*What the task requires*. Nothing is needed except the lines below that run from the one with "Tick checkbox for the 你好 message row" through the one with "The height and", repeated exactly.

*Excerpted records*.
........

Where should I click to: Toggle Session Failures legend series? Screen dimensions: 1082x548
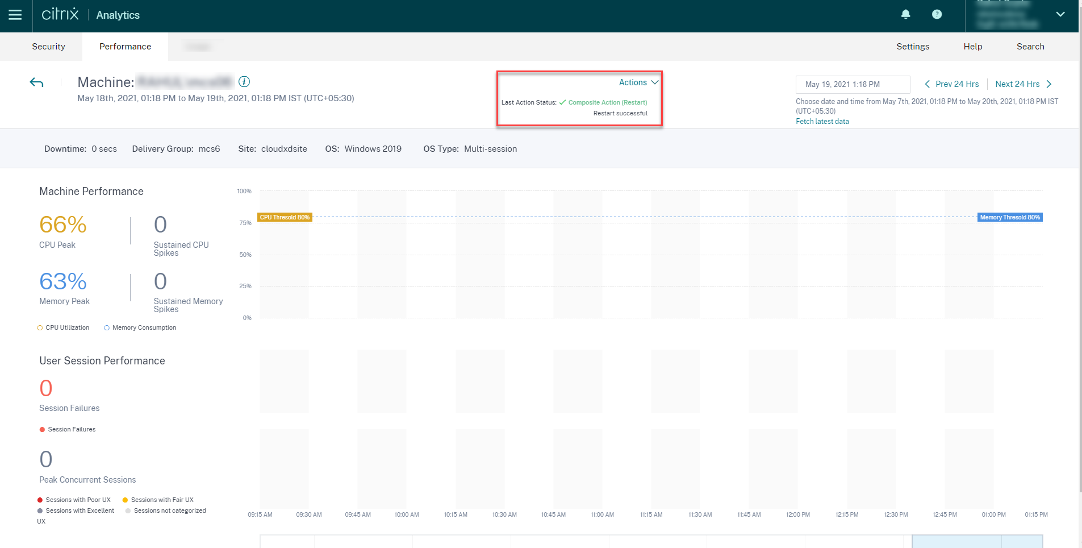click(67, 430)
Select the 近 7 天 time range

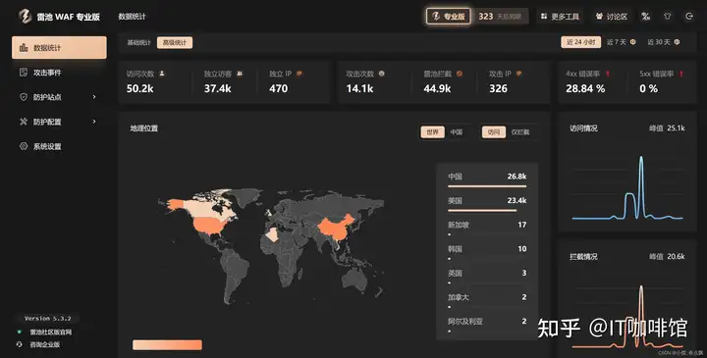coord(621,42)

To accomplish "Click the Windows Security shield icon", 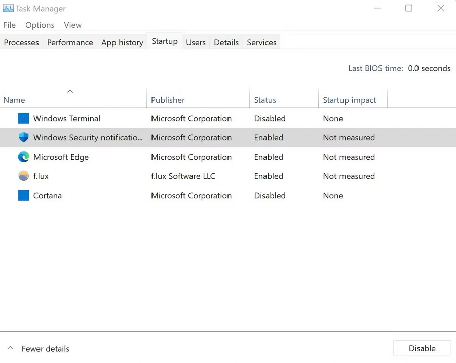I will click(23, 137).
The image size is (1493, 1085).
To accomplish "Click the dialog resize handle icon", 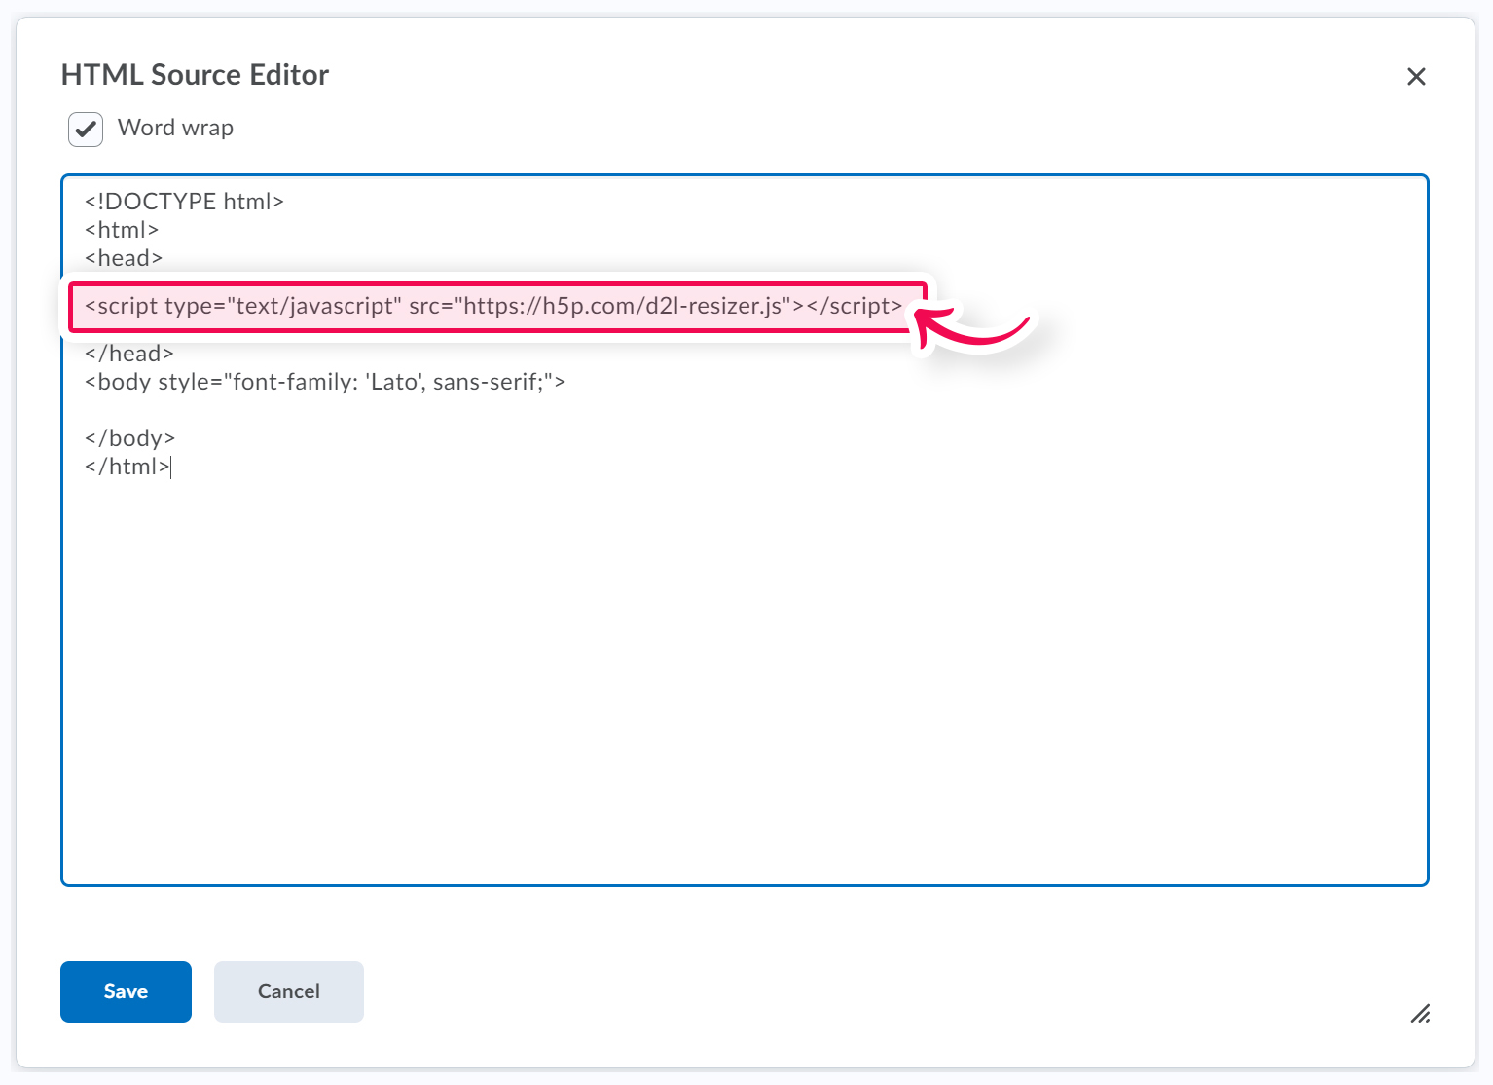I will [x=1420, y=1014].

........

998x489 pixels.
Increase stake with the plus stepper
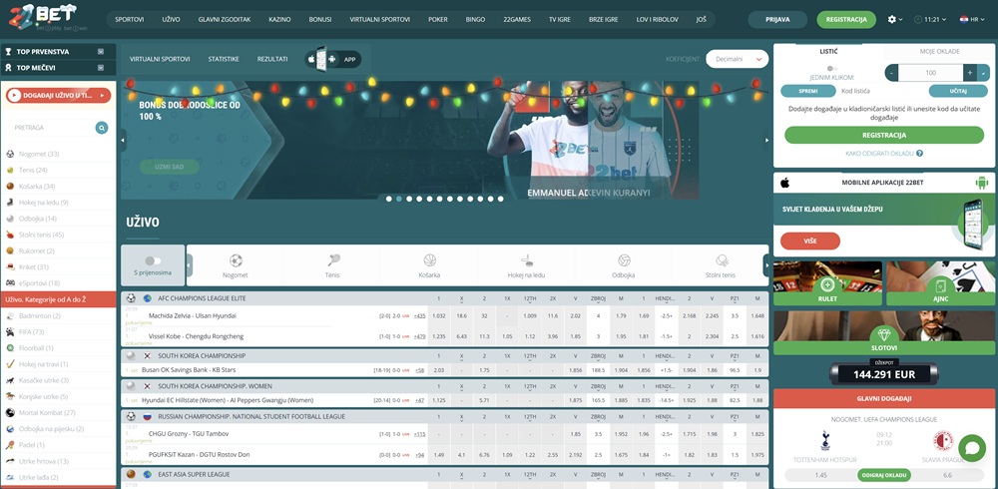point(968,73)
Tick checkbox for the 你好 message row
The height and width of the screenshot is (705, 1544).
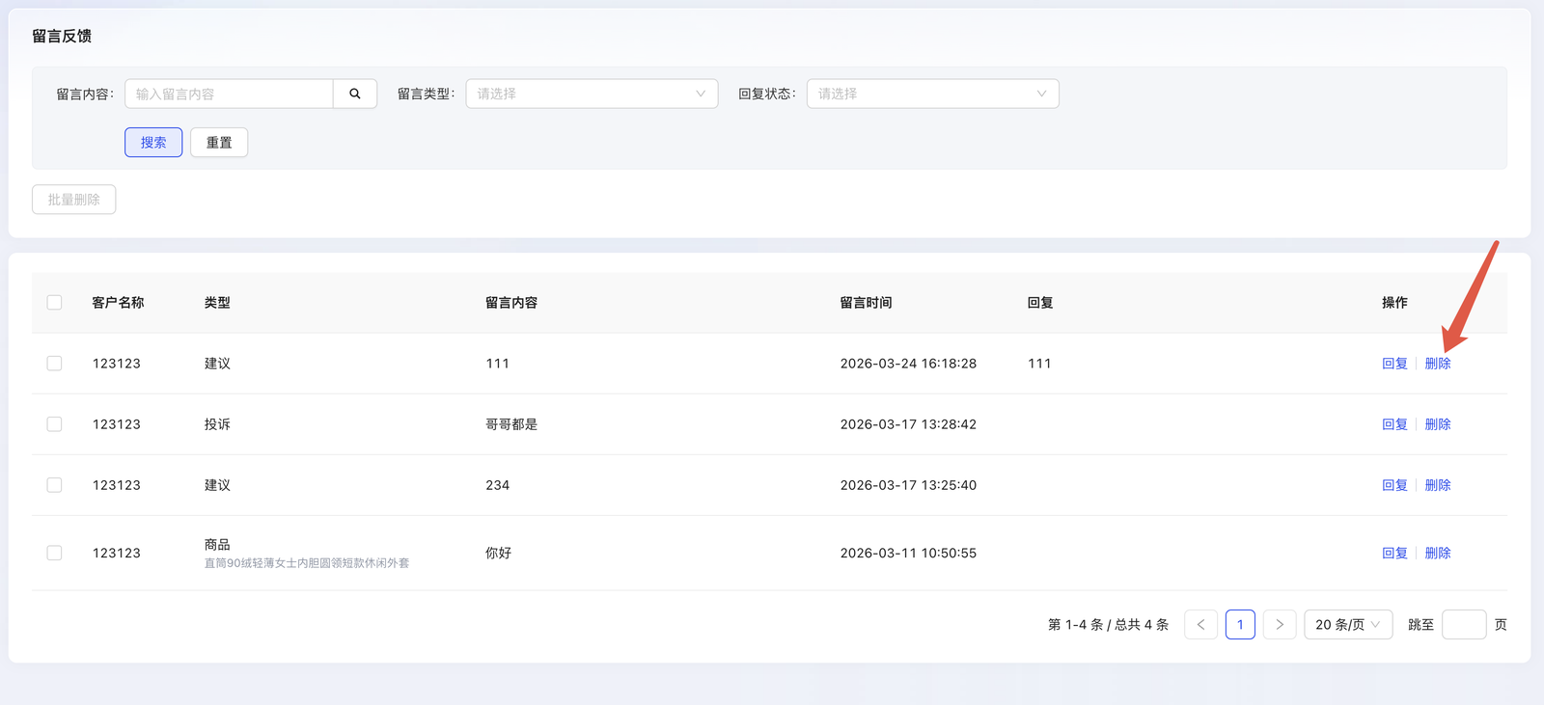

........

*Solution for this problem*.
Tick checkbox for the 你好 message row
The height and width of the screenshot is (705, 1544).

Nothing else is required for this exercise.